We've all been to fair-grounds and fun-parks, we know just how fun and scary the big rides can be. Office 365 is like that. Sometimes its just fantastic and stuff works in the way no one ever expected, and other times... well its gut-churningly, diabolical. Ever got off the a Waltzer and wanted to vomit?! Yep, it can be like that.

Today I am avoiding (really, really avoiding) a big rant and thought I would bring you some good, and some less good.

Document management finally stands a chance: File "Move to"

Yep, after a ridiculous amount of time, the "Move-to" has been updated to reflect the "Copy-to" command in that it will let you send documents to site and library of your choice! Yay!

Which, provided you did your home-work on the IA and stapled in the basics to your content-types, means your metadata and your document history remain intact!

Outlook Groups: a BIG UX faux-pas

On the downside I find I just can't avoid this one any longer. Yep Groups self-service provisioning. If you are big company, and can afford to employ someone with a 1/2 a brain to tell you turn-off self-service (or limit it to a v. small support group) then you are going to end-up fowling the nest.

Yep, no matter what you tell your staff someone (many someone's, many times) will do the following:

  • Open Outlook

  • Click on "People" (Contacts)

  • Create a New group...

..cos 99% of people using Outlook think "group" = "distribution list", and because the normal Contact Group button has been moved right 1 space and looks nearly identical from iconography you get massive groups proliferation. Take a look at my video walk-through for it in action...
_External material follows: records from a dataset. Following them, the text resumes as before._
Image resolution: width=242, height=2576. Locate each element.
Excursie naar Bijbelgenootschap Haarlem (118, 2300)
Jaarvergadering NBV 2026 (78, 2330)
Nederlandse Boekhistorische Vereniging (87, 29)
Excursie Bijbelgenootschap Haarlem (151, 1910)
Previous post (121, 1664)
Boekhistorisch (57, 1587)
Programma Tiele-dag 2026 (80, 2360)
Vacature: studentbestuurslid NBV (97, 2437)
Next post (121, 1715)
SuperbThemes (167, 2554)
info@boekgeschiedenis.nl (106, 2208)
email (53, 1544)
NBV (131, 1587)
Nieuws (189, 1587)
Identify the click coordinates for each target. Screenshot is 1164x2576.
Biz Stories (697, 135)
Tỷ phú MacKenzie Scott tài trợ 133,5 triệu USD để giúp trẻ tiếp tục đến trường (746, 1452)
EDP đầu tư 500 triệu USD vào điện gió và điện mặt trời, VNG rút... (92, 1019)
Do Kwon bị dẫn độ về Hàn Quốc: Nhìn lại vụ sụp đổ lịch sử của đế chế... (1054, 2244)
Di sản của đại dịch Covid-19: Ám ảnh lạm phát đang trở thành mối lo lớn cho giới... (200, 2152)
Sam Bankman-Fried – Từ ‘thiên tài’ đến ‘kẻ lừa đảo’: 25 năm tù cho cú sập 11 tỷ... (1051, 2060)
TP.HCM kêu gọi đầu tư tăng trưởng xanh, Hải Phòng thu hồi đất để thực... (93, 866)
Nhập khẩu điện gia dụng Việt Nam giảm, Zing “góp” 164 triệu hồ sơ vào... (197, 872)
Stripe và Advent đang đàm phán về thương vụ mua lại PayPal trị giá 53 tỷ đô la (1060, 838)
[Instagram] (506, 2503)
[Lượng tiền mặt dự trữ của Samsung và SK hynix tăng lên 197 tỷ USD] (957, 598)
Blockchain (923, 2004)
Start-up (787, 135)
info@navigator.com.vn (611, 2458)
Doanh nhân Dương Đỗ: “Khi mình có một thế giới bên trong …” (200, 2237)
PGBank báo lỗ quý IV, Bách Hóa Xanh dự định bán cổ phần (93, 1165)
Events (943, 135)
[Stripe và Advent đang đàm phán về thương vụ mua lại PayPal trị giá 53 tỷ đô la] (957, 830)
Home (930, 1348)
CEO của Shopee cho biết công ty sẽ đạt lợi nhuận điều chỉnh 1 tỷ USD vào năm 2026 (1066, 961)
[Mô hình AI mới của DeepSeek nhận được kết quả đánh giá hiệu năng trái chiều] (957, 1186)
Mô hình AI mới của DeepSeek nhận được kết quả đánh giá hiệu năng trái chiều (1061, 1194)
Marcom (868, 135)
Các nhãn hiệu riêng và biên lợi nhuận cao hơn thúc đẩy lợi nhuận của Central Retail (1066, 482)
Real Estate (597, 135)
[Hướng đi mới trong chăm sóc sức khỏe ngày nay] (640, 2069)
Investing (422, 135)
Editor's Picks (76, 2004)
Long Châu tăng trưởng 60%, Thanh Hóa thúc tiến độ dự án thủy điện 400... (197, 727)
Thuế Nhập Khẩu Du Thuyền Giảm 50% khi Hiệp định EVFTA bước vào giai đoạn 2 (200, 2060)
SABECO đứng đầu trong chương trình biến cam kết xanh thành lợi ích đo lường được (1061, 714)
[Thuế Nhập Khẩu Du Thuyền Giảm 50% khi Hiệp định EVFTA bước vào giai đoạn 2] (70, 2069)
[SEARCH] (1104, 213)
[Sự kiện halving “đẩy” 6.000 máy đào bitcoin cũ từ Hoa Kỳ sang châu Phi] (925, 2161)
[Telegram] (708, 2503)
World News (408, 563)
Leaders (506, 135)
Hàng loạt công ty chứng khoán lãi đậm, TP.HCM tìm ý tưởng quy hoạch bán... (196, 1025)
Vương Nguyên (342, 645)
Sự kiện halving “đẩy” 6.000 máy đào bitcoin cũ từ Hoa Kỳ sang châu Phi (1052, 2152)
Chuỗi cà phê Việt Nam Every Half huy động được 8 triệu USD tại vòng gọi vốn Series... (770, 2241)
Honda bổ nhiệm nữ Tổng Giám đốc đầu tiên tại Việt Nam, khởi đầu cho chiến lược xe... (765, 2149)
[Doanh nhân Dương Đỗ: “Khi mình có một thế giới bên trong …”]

...if you weren't quick enough with the "Configure group naming policy" in Exchange Online Admin Centre, then you'll have awesome names of rubbish strewn across your AAD, global address list, Group discovery, SharePoint site-collections, search, Delve results... everywhere in fact.

Awesome email address like:

  • car-park noise discussion group

  • xmas meal and rocking night out

  • what's this ******* manager liek

  • ...

... and numerous others you do not want to see. Save the hassle, for what is one of the dumbest UI moves I've ever seen (at least I hope it is, and it is not a cynical attempt to tie people into licensing services they don't want/need)

If you are smart:

  • restrict self-service,

  • apply a naming policy (including restricted words)

  • look in to the new expiry policy for un-used sites

  • use group policy to block the Outlook button

For some more useful reference to really useful governance support in Office 365 *AND* Azure together keep an eye open for the next post - which will cover AAD dynamic groups, role-based access controls and SharePoint Online.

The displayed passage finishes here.